Directions>
In the records below, the line containing "Image resolution: width=324" marks the start. Copy that line and everything after it exactly, through the last line.

Dataset extract>
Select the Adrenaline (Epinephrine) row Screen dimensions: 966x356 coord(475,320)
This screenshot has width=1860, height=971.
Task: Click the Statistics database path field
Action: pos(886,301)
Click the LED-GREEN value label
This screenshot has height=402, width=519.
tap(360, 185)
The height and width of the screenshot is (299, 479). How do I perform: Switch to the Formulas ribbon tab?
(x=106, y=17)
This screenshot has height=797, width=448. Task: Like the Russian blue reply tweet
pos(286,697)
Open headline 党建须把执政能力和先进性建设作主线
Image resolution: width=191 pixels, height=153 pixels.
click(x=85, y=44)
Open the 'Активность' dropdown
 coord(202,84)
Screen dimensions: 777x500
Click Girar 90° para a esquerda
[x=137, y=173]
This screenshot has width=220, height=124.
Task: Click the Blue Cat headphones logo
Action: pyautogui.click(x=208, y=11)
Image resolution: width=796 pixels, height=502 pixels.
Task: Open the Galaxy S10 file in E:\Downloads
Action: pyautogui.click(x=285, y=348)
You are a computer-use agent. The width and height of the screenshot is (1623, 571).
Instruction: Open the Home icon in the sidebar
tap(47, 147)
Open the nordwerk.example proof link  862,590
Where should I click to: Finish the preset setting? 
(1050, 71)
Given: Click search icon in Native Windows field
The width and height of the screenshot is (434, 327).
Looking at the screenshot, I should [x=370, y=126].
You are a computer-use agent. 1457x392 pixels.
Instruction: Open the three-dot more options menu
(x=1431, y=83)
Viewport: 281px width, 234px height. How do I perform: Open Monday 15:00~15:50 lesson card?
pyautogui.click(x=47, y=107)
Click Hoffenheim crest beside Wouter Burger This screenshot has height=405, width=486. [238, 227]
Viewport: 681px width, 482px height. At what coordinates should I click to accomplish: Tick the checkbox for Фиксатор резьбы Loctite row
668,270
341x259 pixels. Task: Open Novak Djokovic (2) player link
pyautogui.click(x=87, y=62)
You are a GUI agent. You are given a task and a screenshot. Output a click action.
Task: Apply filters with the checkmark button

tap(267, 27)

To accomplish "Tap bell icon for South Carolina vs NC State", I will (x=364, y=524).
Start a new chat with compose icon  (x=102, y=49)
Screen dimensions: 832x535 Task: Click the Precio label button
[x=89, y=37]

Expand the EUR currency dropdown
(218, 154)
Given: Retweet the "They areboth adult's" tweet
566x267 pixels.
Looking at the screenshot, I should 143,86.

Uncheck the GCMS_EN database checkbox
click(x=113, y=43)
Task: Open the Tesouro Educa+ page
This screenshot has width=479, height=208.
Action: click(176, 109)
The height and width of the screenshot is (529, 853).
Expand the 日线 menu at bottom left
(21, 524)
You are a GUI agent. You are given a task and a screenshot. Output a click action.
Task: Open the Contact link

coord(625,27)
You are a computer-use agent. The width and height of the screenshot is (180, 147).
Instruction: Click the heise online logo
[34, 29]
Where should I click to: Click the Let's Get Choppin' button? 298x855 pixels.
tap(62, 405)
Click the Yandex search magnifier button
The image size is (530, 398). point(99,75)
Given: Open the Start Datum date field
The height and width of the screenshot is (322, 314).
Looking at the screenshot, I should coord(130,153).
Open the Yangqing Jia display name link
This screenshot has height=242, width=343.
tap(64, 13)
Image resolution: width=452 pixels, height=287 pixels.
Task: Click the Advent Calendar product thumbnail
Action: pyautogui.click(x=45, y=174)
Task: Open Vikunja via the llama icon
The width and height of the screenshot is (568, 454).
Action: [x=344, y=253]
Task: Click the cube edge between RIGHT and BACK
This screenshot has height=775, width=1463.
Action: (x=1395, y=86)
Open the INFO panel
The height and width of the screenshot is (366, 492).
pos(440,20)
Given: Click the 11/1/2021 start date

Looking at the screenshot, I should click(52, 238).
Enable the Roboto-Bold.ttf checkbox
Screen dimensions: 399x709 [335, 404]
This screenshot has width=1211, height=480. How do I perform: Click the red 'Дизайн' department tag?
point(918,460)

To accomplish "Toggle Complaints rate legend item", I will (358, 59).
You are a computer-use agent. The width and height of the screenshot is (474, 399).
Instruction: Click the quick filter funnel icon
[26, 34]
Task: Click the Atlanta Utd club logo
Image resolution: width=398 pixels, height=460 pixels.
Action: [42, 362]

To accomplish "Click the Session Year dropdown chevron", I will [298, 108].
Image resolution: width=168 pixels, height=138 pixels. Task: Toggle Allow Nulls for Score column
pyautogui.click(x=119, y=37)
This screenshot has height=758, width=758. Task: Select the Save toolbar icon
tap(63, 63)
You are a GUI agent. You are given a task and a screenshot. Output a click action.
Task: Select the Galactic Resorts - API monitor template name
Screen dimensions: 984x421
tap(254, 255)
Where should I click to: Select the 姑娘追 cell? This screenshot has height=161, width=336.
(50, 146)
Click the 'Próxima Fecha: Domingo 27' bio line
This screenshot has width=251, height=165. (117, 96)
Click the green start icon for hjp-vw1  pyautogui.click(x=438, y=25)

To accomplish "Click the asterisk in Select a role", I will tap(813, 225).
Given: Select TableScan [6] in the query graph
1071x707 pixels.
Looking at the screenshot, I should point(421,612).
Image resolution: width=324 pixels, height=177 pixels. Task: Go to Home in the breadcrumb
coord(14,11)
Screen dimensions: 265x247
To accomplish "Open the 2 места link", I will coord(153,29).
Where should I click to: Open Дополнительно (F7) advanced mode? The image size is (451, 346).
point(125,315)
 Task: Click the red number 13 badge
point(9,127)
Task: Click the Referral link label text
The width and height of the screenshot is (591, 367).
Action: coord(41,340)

Task result>
Image resolution: width=324 pixels, height=177 pixels. Task: Go to Home in the breadcrumb
coord(14,11)
Screen dimensions: 265x247
To accomplish "Open the 2 места link", I will coord(153,29).
Where should I click to: Open Дополнительно (F7) advanced mode? The image size is (451, 346).
point(125,315)
 Task: Click the red number 13 badge
point(9,127)
Task: Click the Referral link label text
The width and height of the screenshot is (591, 367).
Action: coord(41,340)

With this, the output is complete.